Lipopolysaccharide (LPS) is a major microbial mediator for tissue injury and sepsis resulting from Gram‐negative bacterial infection. LPS is an external factor that induces robust expression of serum amyloid A (SAA), a major constituent of the acute‐phase proteins, but the relationship between SAA expression and LPS‐induced tissue injury remains unclear. Here, we report that mice with inducible transgenic expression of human SAA1 are partially protected against inflammatory response and lung injury caused by LPS and cecal ligation and puncture (CLP). In comparison, transgenic SAA1 does not attenuate TNFα‐induced lung inflammation and injury. The SAA1 expression level correlates inversely with the endotoxin concentrations in serum and lung tissues since SAA1 binds directly to LPS to form a complex that promotes LPS uptake by macrophages. Disruption of the SAA1‐LPS interaction with a SAA1‐derived peptide partially reduces the protective effect and exacerbates inflammation.

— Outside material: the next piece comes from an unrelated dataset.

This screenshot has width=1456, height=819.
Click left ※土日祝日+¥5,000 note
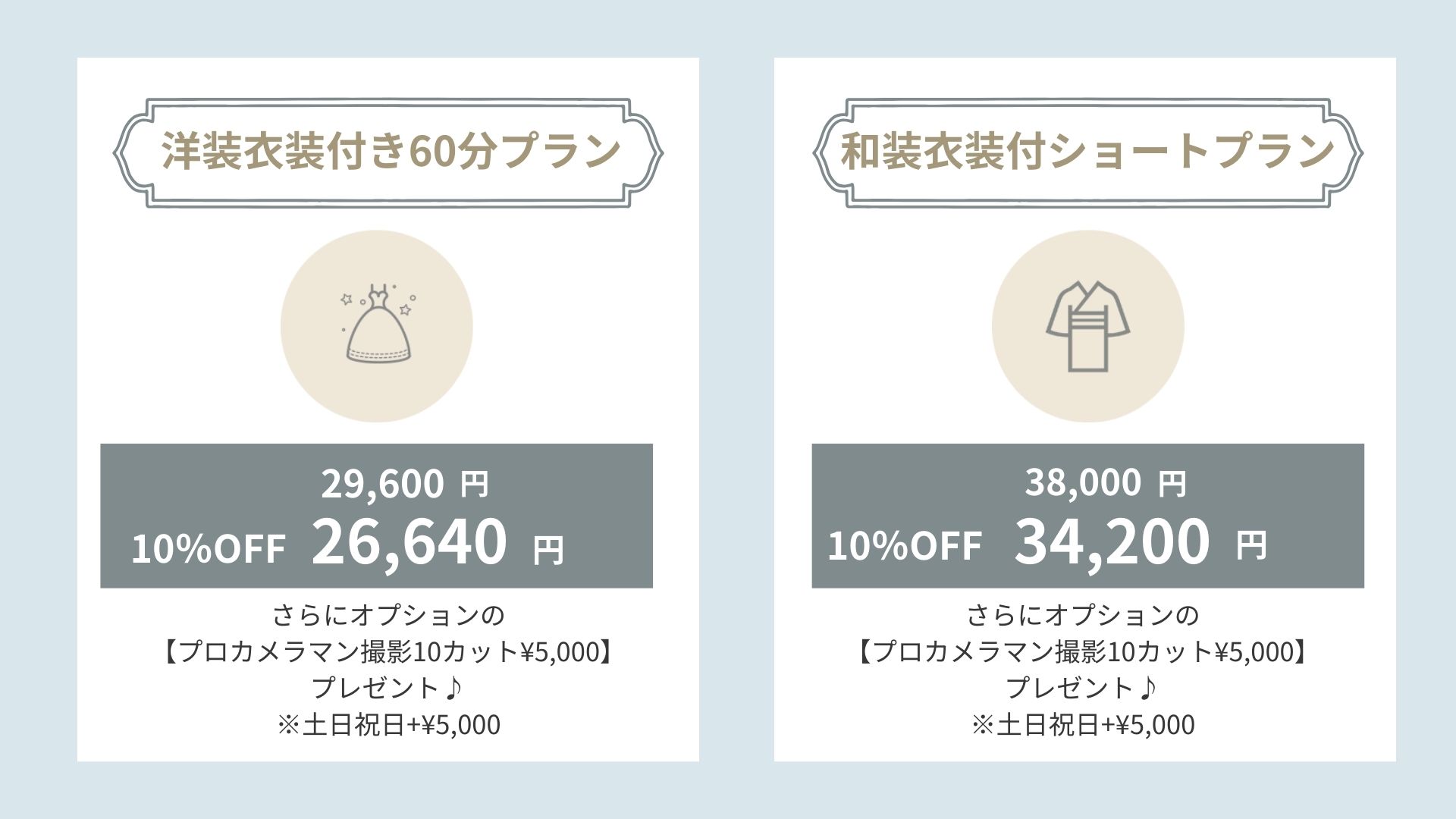(388, 725)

These findings demonstrate that acute‐phase SAA provides innate feedback protection against LPS‐induced inflammation and tissue injury. Synopsis High‐level production of serum amyloid A is a hallmark of acute‐phase response. Human SAA1 interacts with LPS, which promotes LPS clearance and reduces serum endotoxin levels in SAA1 transgenic mice. Transgenic expression of human SAA1 in mice simulates SAA production in acute‐phase response. SAA1 attenuates lung inflammation, improves survival and reduces serum endotoxin levels in mice receiving CLP or LPS. SAA1 forms a complex with LPS and promotes LPS uptake by macrophages. Disruption of the SAA1‐LPS interaction abrogates the protective effect of SAA1. High‐level production of serum amyloid A is a hallmark of acute‐phase response. Human SAA1 interacts with LPS, which promotes LPS clearance and reduces serum endotoxin levels in SAA1 transgenic mice.